Turning the Tide on Public Perception of Police Technology
To nurture community trust, PRP had to be clear about how the footage its officers captured would be used, managed and stored, in addition to listening to public concerns about consent and data security.
“People wanted to know how we were going to use the images, where they were going to be stored, and if the cameras were always going to be on,” Odoardi explained. “They didn’t feel comfortable with cameras being used in a school setting or place of faith, for example.”
PRP took this feedback and used it to shape its digital transformation efforts: “By hearing people’s voices, we could show that we wanted to use technology to better serve them,” Odoardi said. “We’ve gone from a situation where the community was against us spending more than CND 10 million on body-worn cameras to an 80 percent approval rating.”
Peel Regional Police also influenced public opinion by demonstrating that bodycam footage would be used to enhance officer training, so PRP could respond to sensitive situations, such as mental health crises, more effectively.

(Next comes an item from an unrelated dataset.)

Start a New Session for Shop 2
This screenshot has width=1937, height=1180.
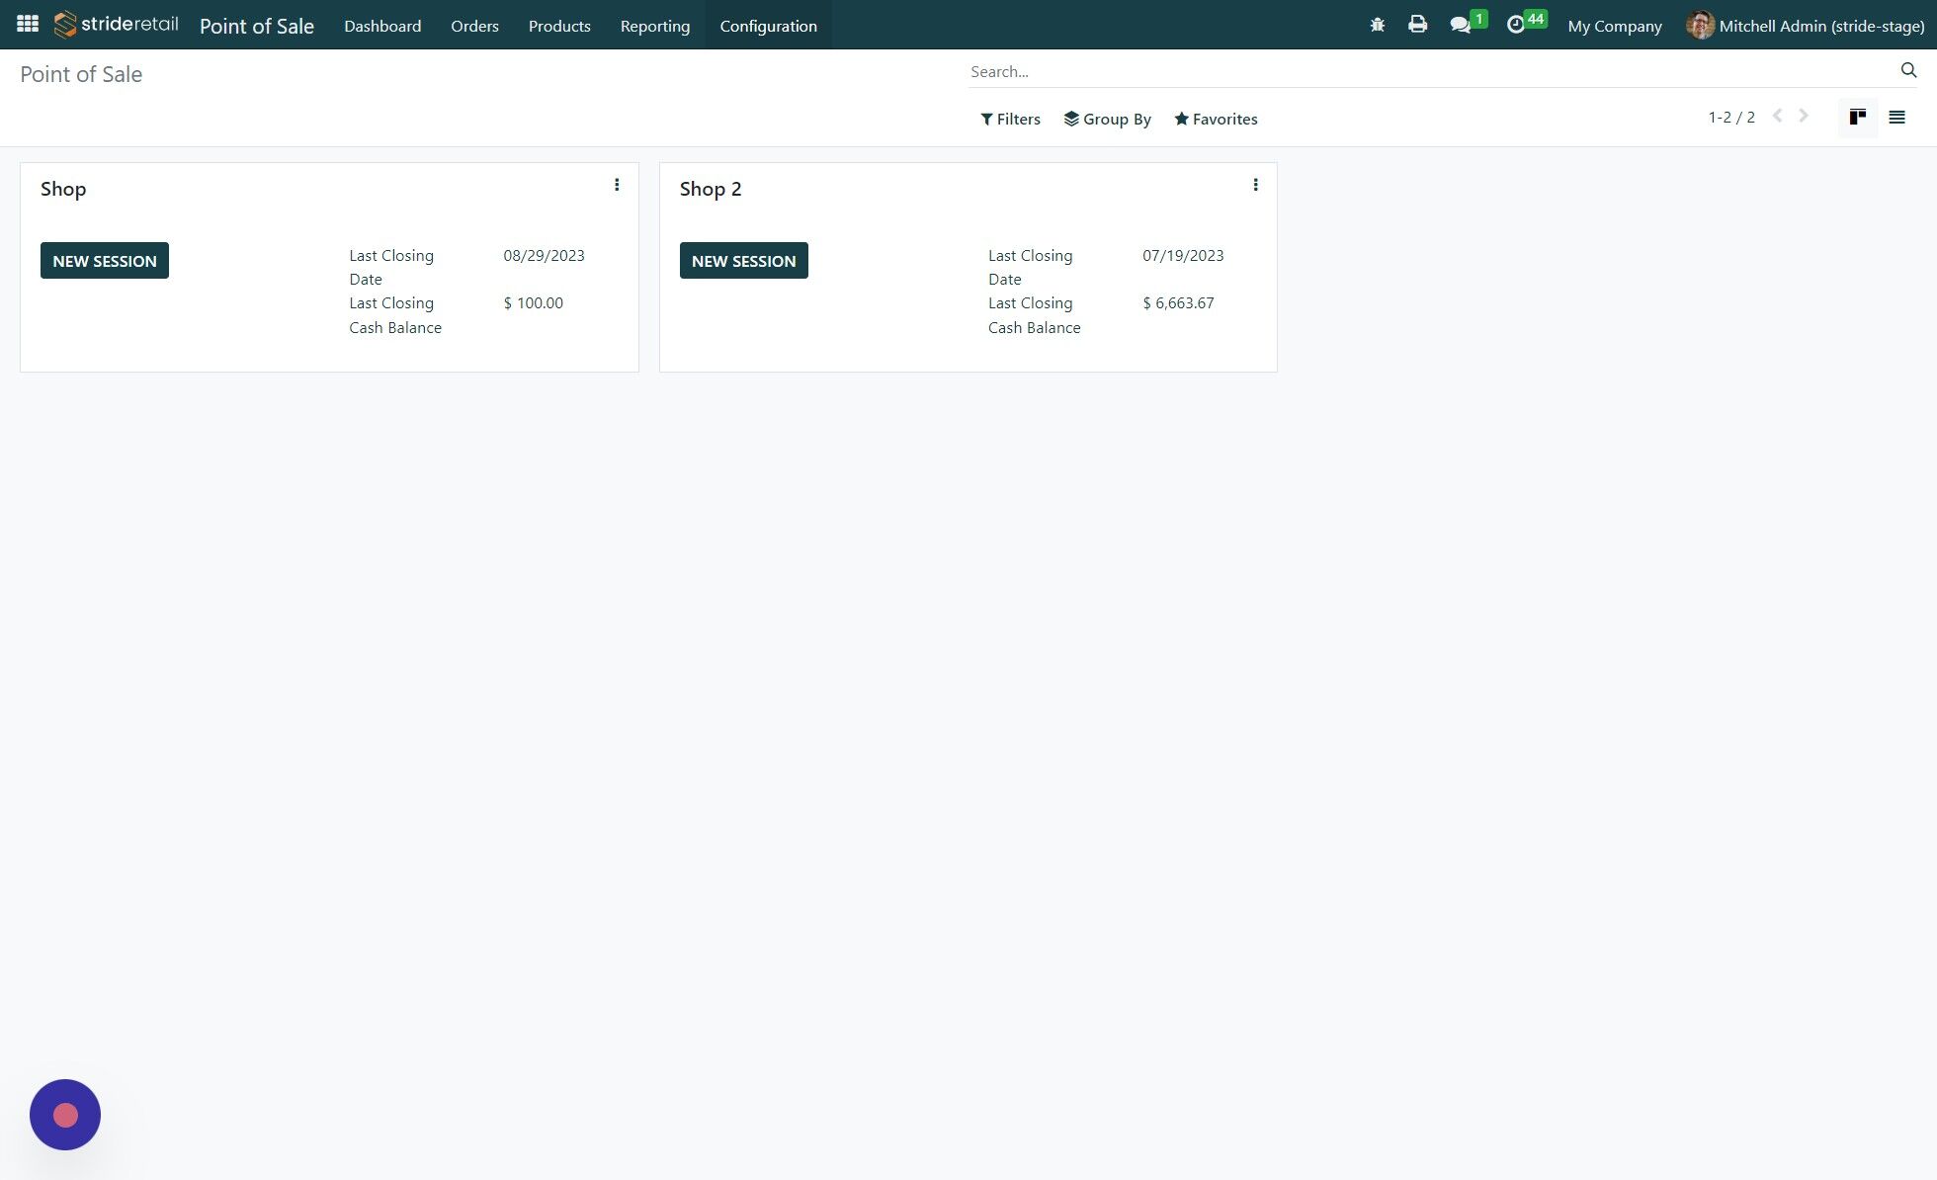[743, 260]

“We’re changing the narrative, using bodycam footage to support scenario-based training and increase our cultural competences,” Odoardi said.
Supporting Frontline Services With a Robust Infrastructure
It wasn’t just community obstacles that PRP needed to overcome in its digital transformation strategy.
For new technology initiatives to work successfully, PRP had to manage the vast volume of data within its wider mobility strategy, including the use of officially issued smartphones to securely connect officers with policing apps.
To put a robust yet flexible infrastructure in place, Peel Regional Police began working with VMware to introduce cloud technologies, using VMware Workspace ONE to unify data management and control access to system information.
Moving to a cloud-based platform was more than a security improvement for PRP. Being able to upload and retrieve data on the move has empowered officers to spend less time writing up incidents and more time focusing on public services. Recording information centrally means that PRP can use this data to connect the public with community support services where needed.
“We need to move out of a crime response model towards a social disorder management model because most of what we do in policing isn’t criminal,” Odoardi said. “That means connecting people with the right resources after the first time we respond to a call, so we don't get called again.”
Becoming Comfortable With the Uncomfortable
It’s been a year of rapid change for Peel Regional Police, but digital transformation has provided more than a new approach to managing workload. It’s changed the way officers handle incidents and strengthened their bond with members of the local community.
And with the technology infrastructure now in place, PRP is taking its commitment to changing community relationships even further by collaborating with the Ontario Human Rights Committee.
“We are there to support people in their worst times and that means taking a human-centric lens; policing the way we ourselves would want to be treated,” Odoardi explained. “We want to make a healthier community based on safety and wellbeing, and we’ve demonstrated a willingness to be comfortable with the uncomfortable to achieve this.”